Metal Gear grew up in the pre-Half-Life era of high cutscene tolerance. Now, they're in the process of being eradicated completely. Tearing down Metal Gear Solid for its cutscene length is a tired grievance these days, and in leveraging the "genius" of Hideo Kojima, it's an easily deflected critique.
Still, put anyone with a broad gaming literacy in front of Metal Gear Solid for the first time and they'll be stunned. They'll have the same reaction when they see Diablo. There's so many mouse clicks. There's so many cutscenes. These games were designed in a vacuum where contemporary design sensibility never applied. How did they get away with this? How are they still doing this?

Makes you feel sad for the rest. No one else can do what Kojima or Blizzard does, and what those two are doing is actually easier. Diablo's combat is as elementary as it gets. CliffyB can have all the paintball battlefield inspiration he wants, but Diablo, the anachronism machine, will remain a strong competitor. Meanwhile, other developers -- Valve, 2K -- are just as interested in telling a story as Kojima is, but without a history of lengthy cutscenes, they're stuck operating within modern narrative structures and gamer preferences. The preferences which say gamers don't care about cutscenes unless they're Hideo Kojima's. Marc Laidlaw and Ken Levine have to puzzle out a way to tell a story that doesn't wrench control from the player. It's easier to write a story as a screenplay than as audio fragments scattered around the architecture of a first-person-shooter. Kojima takes full advantage of his position; augmenting his epic saga with all the pseudo-science footnotes he wants. Like many have said, Kojima could use an editor, but no one's going to make him get one. For a writer like Kojima, the easiest setting is verbosity. Such is Kojima's luck that he gets to do what's easy.
Does it irritate the competition? Cover systems and squad AI can take months of work but click click click is a guaranteed hit? Perhaps it does. But when you look at why Kojima and Diablo are able to subsist at their most comfortable, it's because they never failed. They have the right to be nonconformists but they don't use it to make bad games. They never lost their audience.
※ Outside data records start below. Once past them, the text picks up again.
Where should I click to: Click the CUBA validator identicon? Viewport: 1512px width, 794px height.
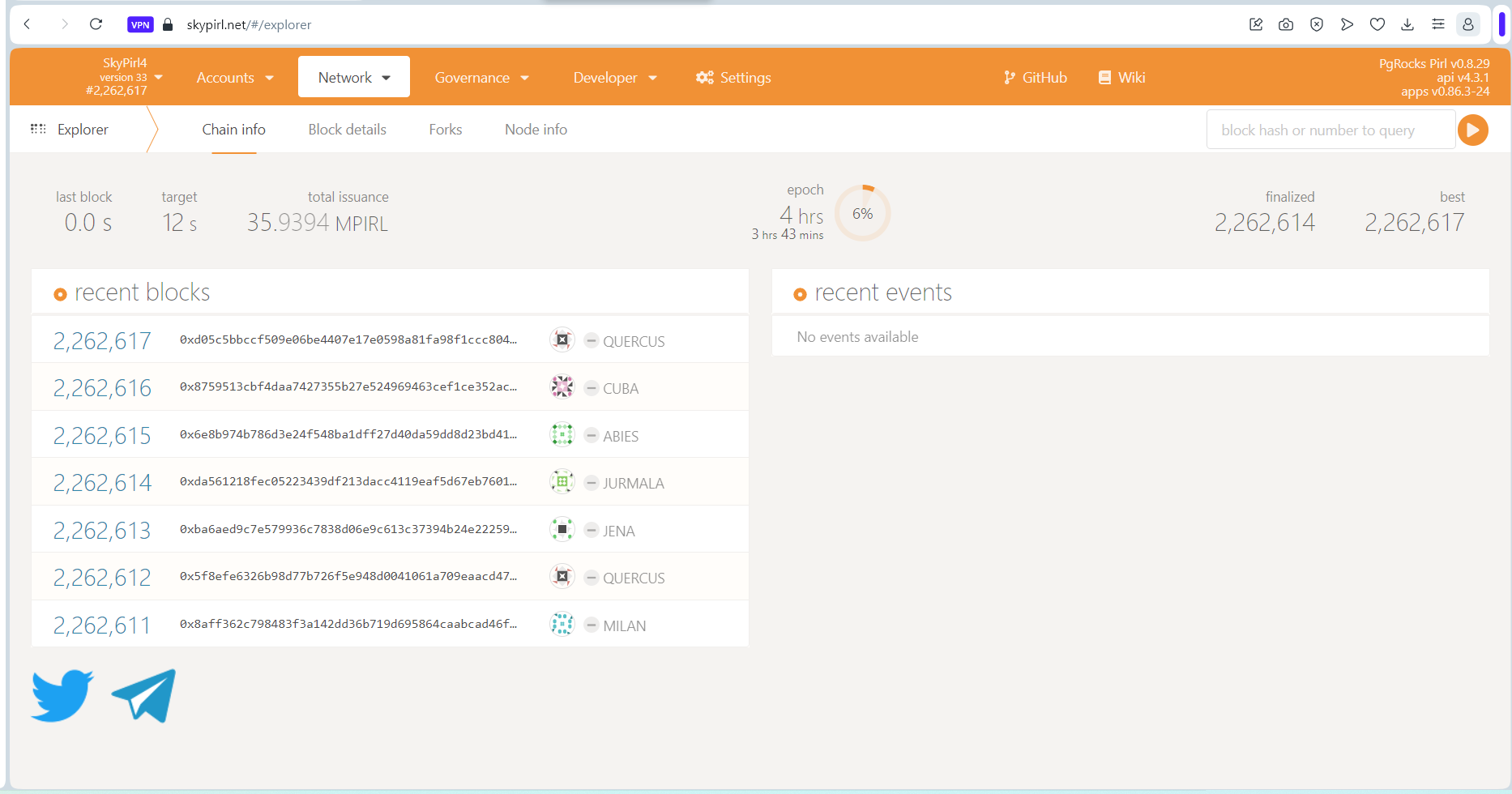(562, 387)
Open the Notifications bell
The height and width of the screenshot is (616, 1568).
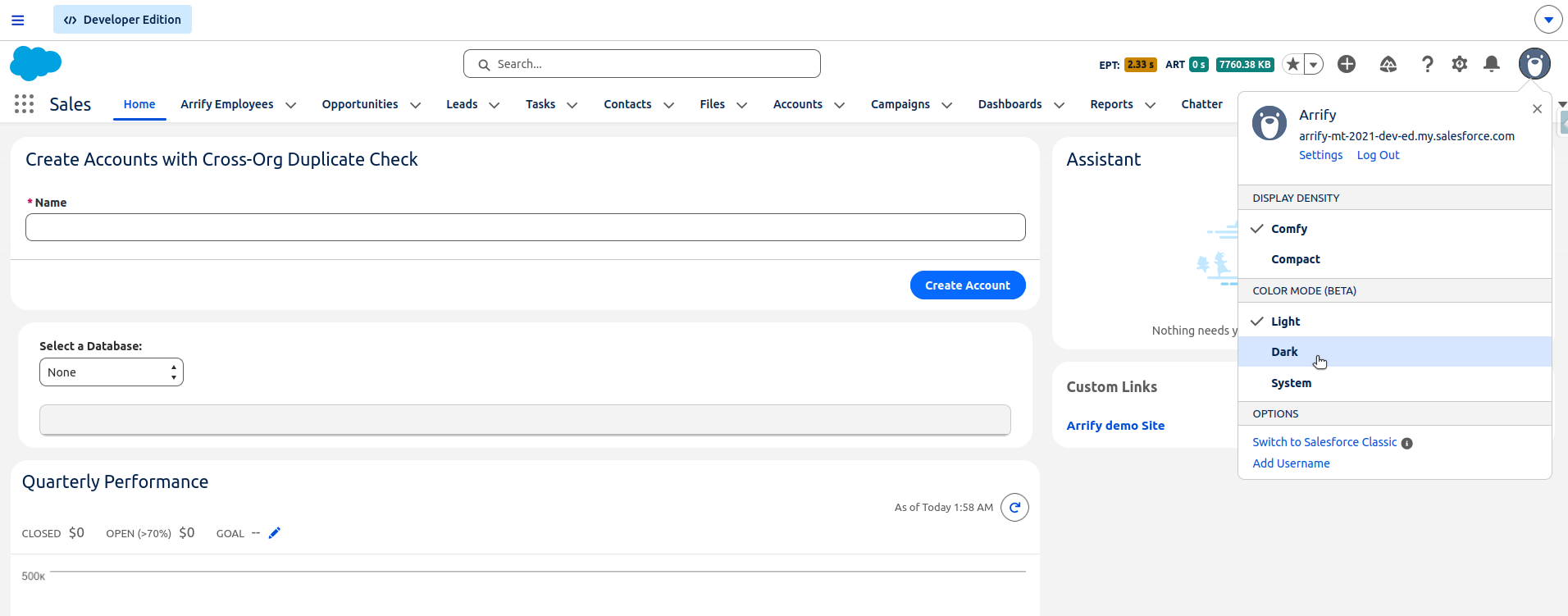pos(1492,64)
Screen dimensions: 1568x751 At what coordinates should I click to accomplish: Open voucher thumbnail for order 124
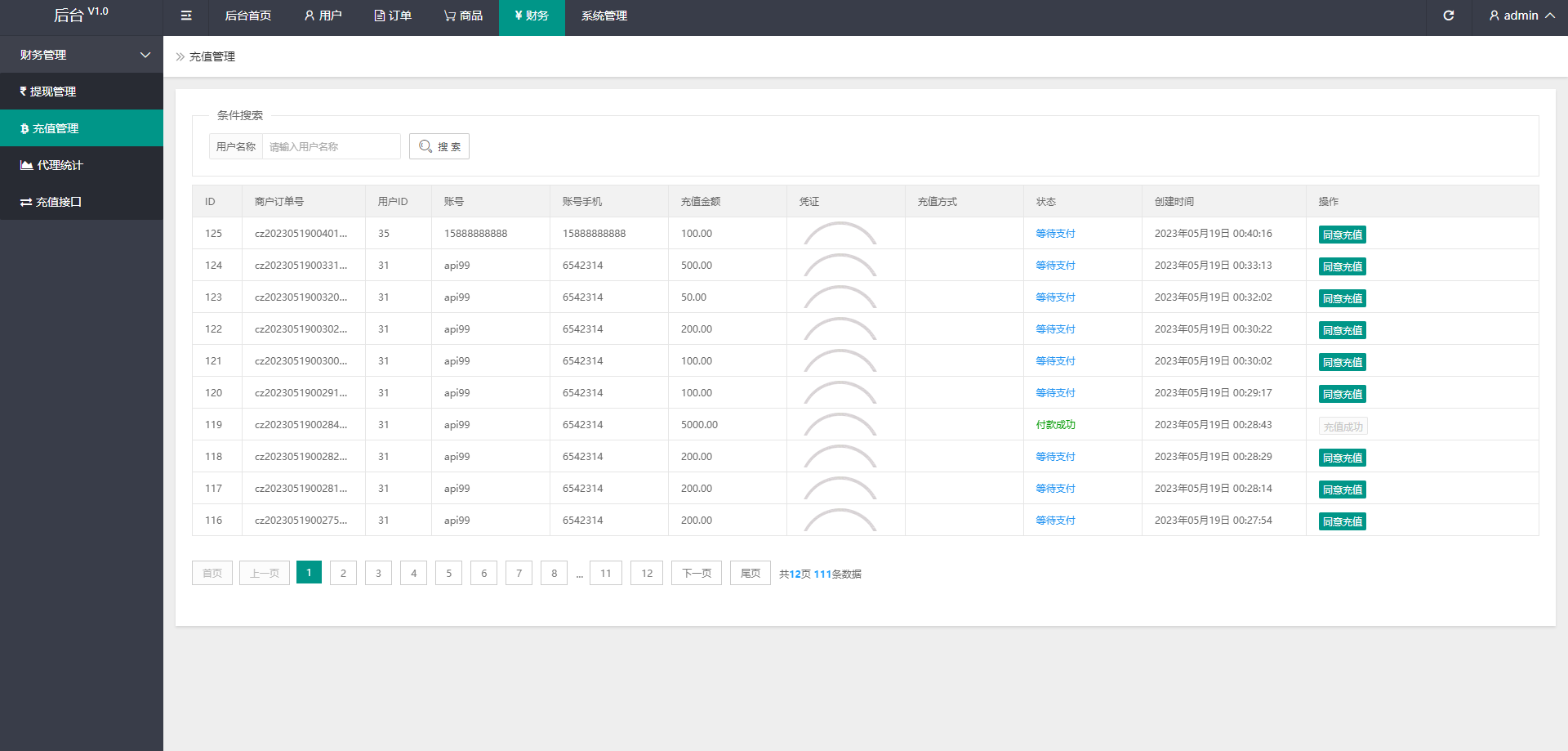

Never lost the critics, never lost the money, and never lost the right to ignore anyone who told them "no".
Kojima tells engrossing, emotional tales even though they're bizarre melodrama. It might be an unfairly discriminating set of circumstances that let him do so, but at that kind of intricate saga, he's the very best. Diablo's genius lies in its simplicity, as it translates to just one more monster addiction. They don't need to modernise it because everyone's already hooked. They trade on nostalgia, sure. But they'll never, ever betray those memories. They'll never stop reminding you of what you like about them. Diablo can stay conservative and Kojima can stay insane and they'll keep you coming home. Why?
Nobody does it better.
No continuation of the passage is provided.